Notwithstanding, it is not unusual that many refuse to spin their plates choosing to surrender their future to others, let alone government.

A government is a creature of citizens in as much as a corporation is a creation of shareholders. No government or corporation can be expected to have a life independent of their creators.

Citizens and not State actors give life to the State and, therefore, the usefulness or otherwise of a State has to be located in the actions and expectations of its customers ie citizens.

In cases where citizens abdicate on their responsibilities, the consequences are as inevitable as they are predictable.

A human being can only handle so many responsibilities and the flaw in the African construction of a nation state is the inherent expectation that the State can solve all the challenges that are faced by citizens.

The post-colonial experience has produced its own absurdities including political actors who often take credit for the efforts made by sovereign citizens instead of giving credit where it is due.

Leaders should motivate, inspire, develop and encourage business, political and personal growth, but regrettably the experience in Africa suggests otherwise.

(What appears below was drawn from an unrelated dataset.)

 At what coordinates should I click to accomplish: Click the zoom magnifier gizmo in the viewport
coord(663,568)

If only African leaders were modest, more could be reaped from the actions and efforts of citizens. The tone and language used by our political and State actors would suggest that they have the ability to assume the control of other people’s plates and yet in reality they spin their own plates while pretending to be acting in the national interest.

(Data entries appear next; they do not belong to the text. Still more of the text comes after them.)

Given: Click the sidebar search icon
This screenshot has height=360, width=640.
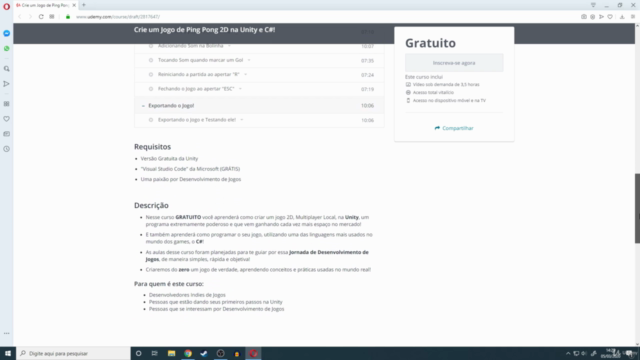Looking at the screenshot, I should [x=7, y=69].
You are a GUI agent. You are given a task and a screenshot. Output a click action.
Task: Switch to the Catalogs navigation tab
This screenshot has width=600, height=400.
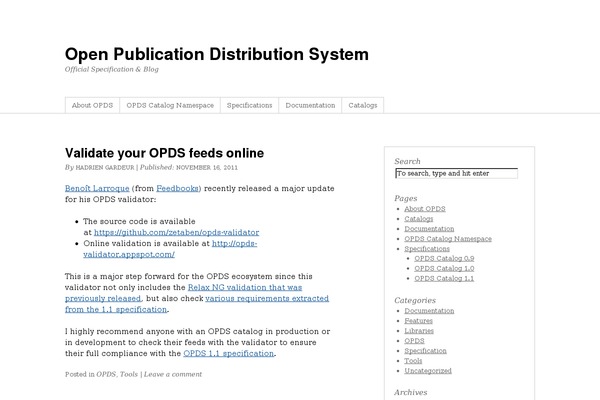pos(362,105)
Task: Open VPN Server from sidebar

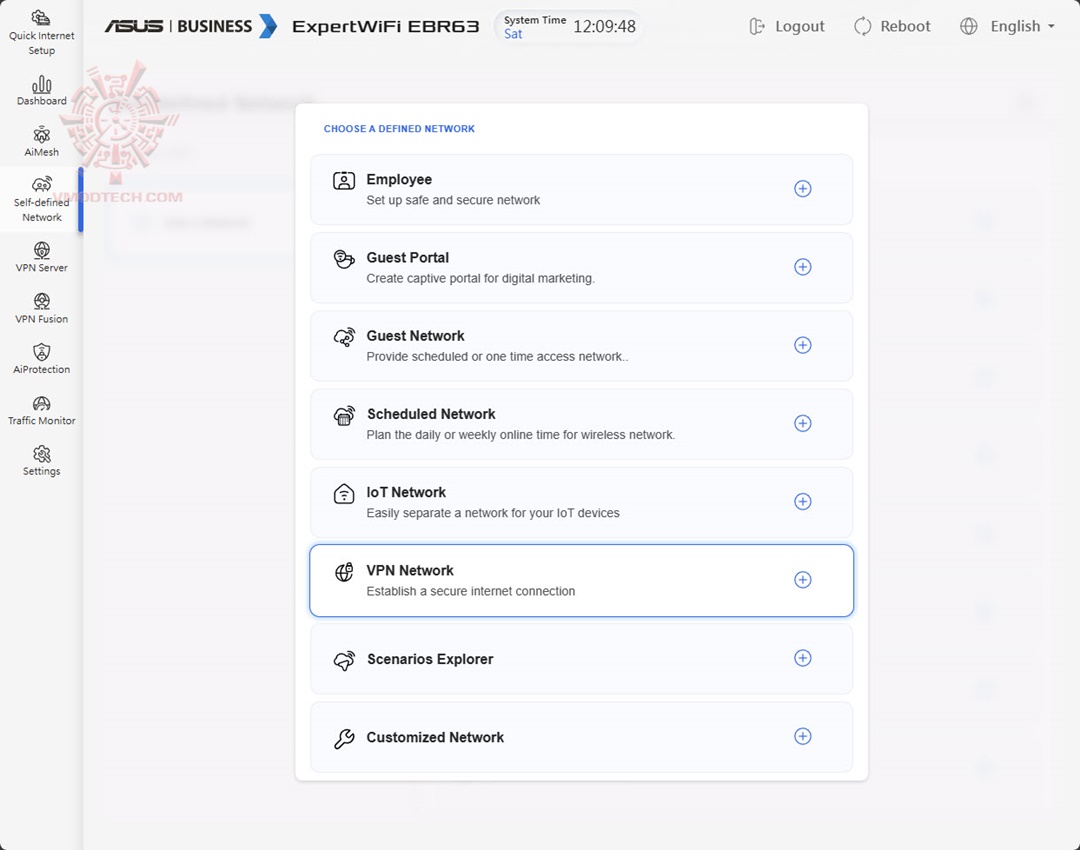Action: (x=42, y=250)
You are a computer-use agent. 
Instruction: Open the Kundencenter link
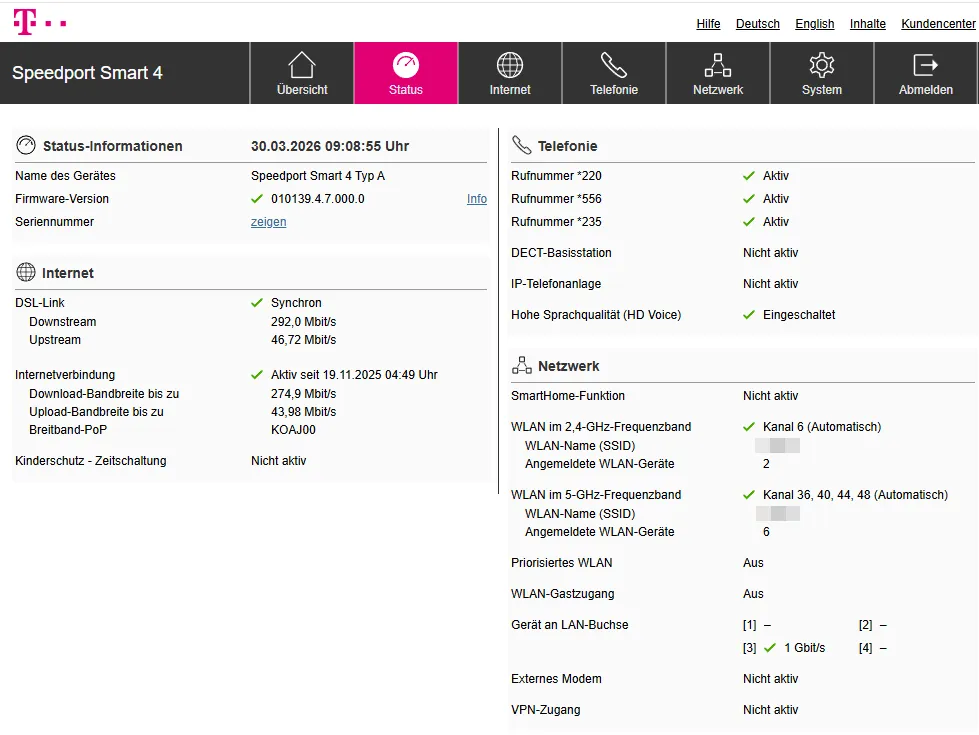coord(937,24)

The appetite of leaders does not necessarily take a national context when elected, but remains personal at best and national occasionally.

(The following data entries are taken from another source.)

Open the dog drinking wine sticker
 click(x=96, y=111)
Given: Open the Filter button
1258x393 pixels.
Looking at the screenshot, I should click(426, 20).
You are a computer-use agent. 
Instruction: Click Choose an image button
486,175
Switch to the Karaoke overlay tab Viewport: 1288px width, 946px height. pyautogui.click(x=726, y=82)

Why then would egotistical people be expected to spin national plates rather than their own? It is always convenient to expect others to be more benevolent and magnanimous. However, no human being has ever risen above human failings.

As we look forward, we have to invest in the change that we want to see. We are the change makers and more significantly its protectors.

It is naïve to expect that a leader will know what is in the plates of the people whose faces and voices have not been revealed to him or her.

By choosing to bend history on our own terms and through our own actions and effort, there is no doubt that the future will record such experiences as a history worthy of drawing lessons from.

Each and every generation has the opportunity of bending history and yet the propensity to dream is higher than that of acting to the extent that the time consumed is difficult to account for.

Free societies inspire citizens to scale the opportunity ladder and, therefore, it is important for citizens to spin their own plates in an environment that is secured by respect of the rule of law and where justice prevails. The business of life is not easy.

People are compelled to make choices and act accordingly. Such choices should and must reflect the preferences of actors. When citizens defer choices to others then one must know there is something fundamentally wrong in the construction of the enterprise.

To the extent that leaders are drawn from followers, it is important to identify leaders who are and can be good followers and cheer leaders because the future is written in the actions of all people who refuse to make tomorrow someone else’s business, but theirs.